Fun Days & Egg Timers: Homeschooling 3 Boys

This week I have the privilege of introducing you to member Siobhan Bibb, and her wonderful family.  She shares her journey with homeschooling, including how much has changed in one generation, and how many wonderful options there are for homeschooling families today.  I hope you enjoy her interview as much as I do!
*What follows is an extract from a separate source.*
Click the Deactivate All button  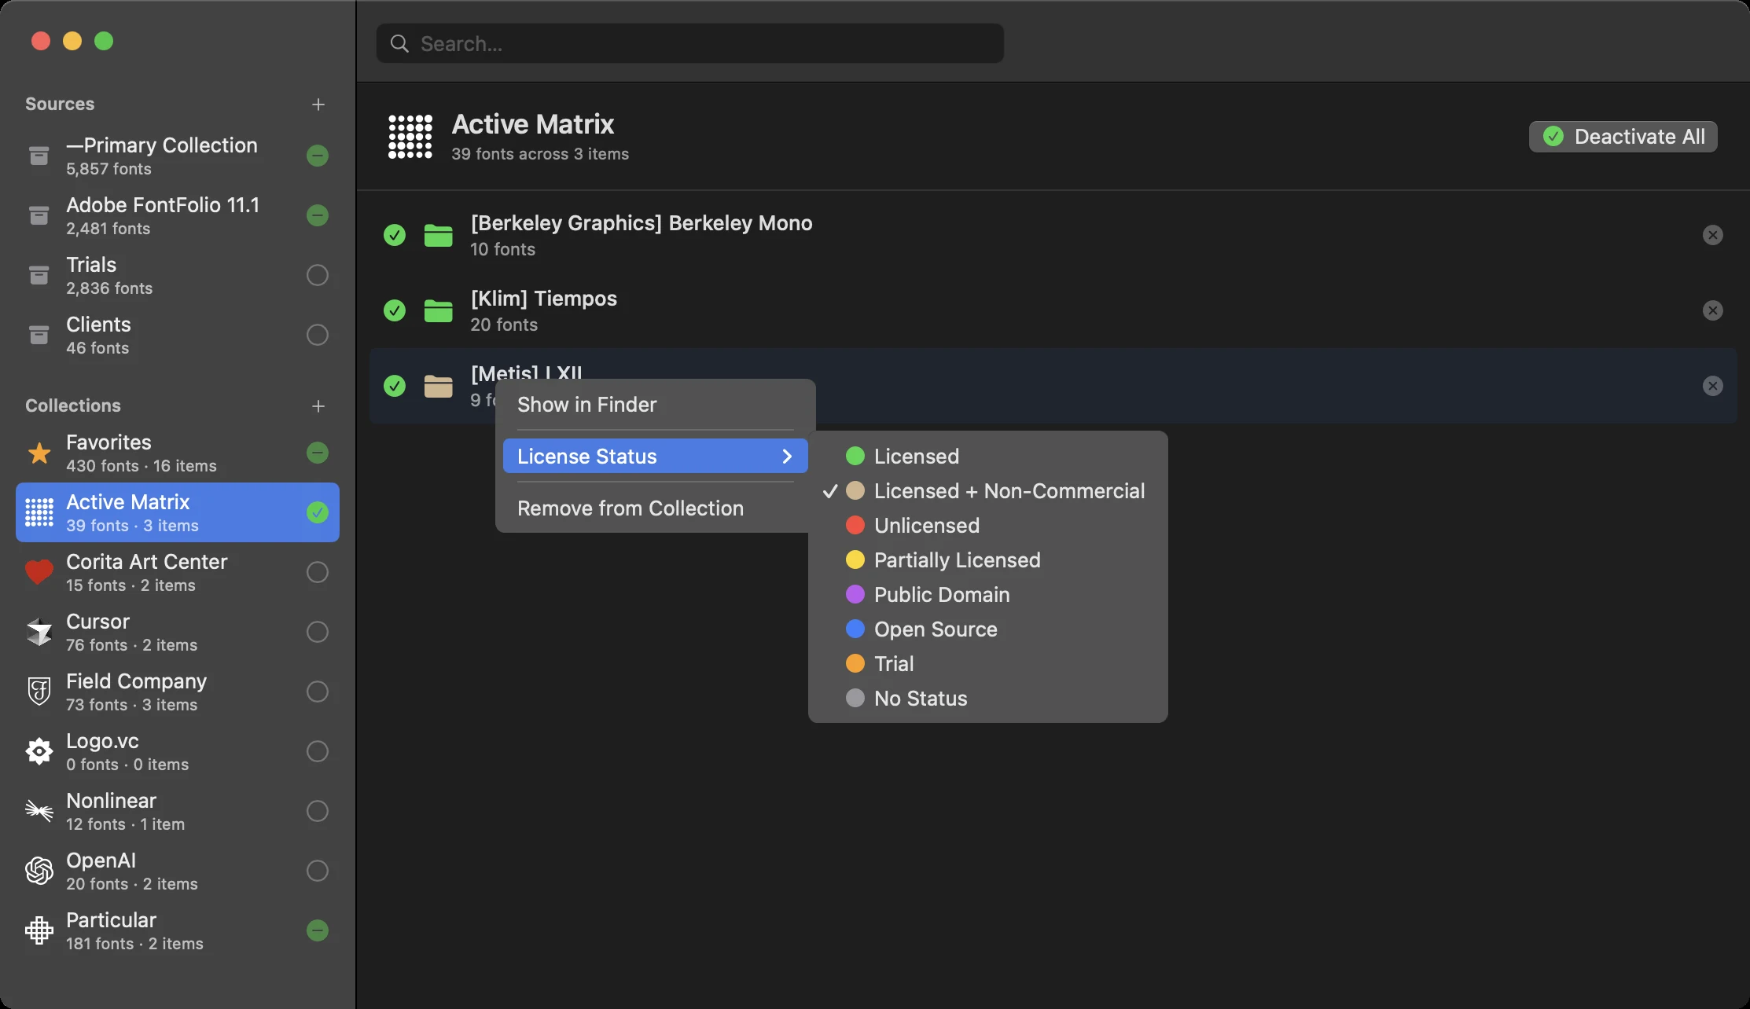pyautogui.click(x=1623, y=137)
1. Tell us a bit about your family.

We are a slightly blended family of five, with all three of the kids being boys. Tristan is our oldest boy, and is 9½ years old (going on 29½).  He’s an old soul, and would rather be around adults than kids most of the time. He has already determined that he will grow up to be a firefighter, and spends quite a lot of time picking my husband’s brain about his time as a volunteer firefighter.  Aiden is 8½, and is the family clown.  He will do anything for a laugh.  This isn’t always a good thing, as he finds more trouble than he can handle this way, but sometimes his antics are the breath of fresh air that we need in our day!  Samuel is the baby of the family at not quite 2 years old.  He is simply delightful for all of us to have around. The big boys are learning so much about caring for others by helping take care of their little brother, and I get to revel in the joys of having a toddler running around again!
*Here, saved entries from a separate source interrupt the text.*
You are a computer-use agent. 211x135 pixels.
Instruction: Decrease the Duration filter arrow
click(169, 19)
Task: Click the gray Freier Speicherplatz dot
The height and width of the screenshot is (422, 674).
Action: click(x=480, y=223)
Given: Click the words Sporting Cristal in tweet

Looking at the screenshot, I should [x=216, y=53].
I was a single mom to Tristan and Aiden for 4 years before I met and married my husband Steve. We just celebrated our 3rd anniversary this week, though it feels like we’ve been together for much longer than that.  When I was a single mom Tristan and Aiden went to public school, I simply had no choice in the matter.

When Steve and I first started dating, one of the first heartfelt confessions that I shared with him was that I deeply desired to homeschool my children. I believe that nobody wants more for my children than I do.  I believe that nobody knows better how each of my children learn than I do.  I believe that no matter how well intentioned a public (or private) school teacher is, they will never be able to reach the heart and mind of a child the same way that their own parents can.

I was homeschooled through 7th grade, so I have an insider’s knowledge of a homeschooled child’s life.  I started out with a list of what not to do as a homeschooling parent. I would not isolate my child from the world, instead, they would be engaged with the rest of the world on a constant basis.  I would make sure that if there were areas where I could not teach them, I would seek out those who could. This has brought about regular socialization, field trips, sports involvement, and even art courses.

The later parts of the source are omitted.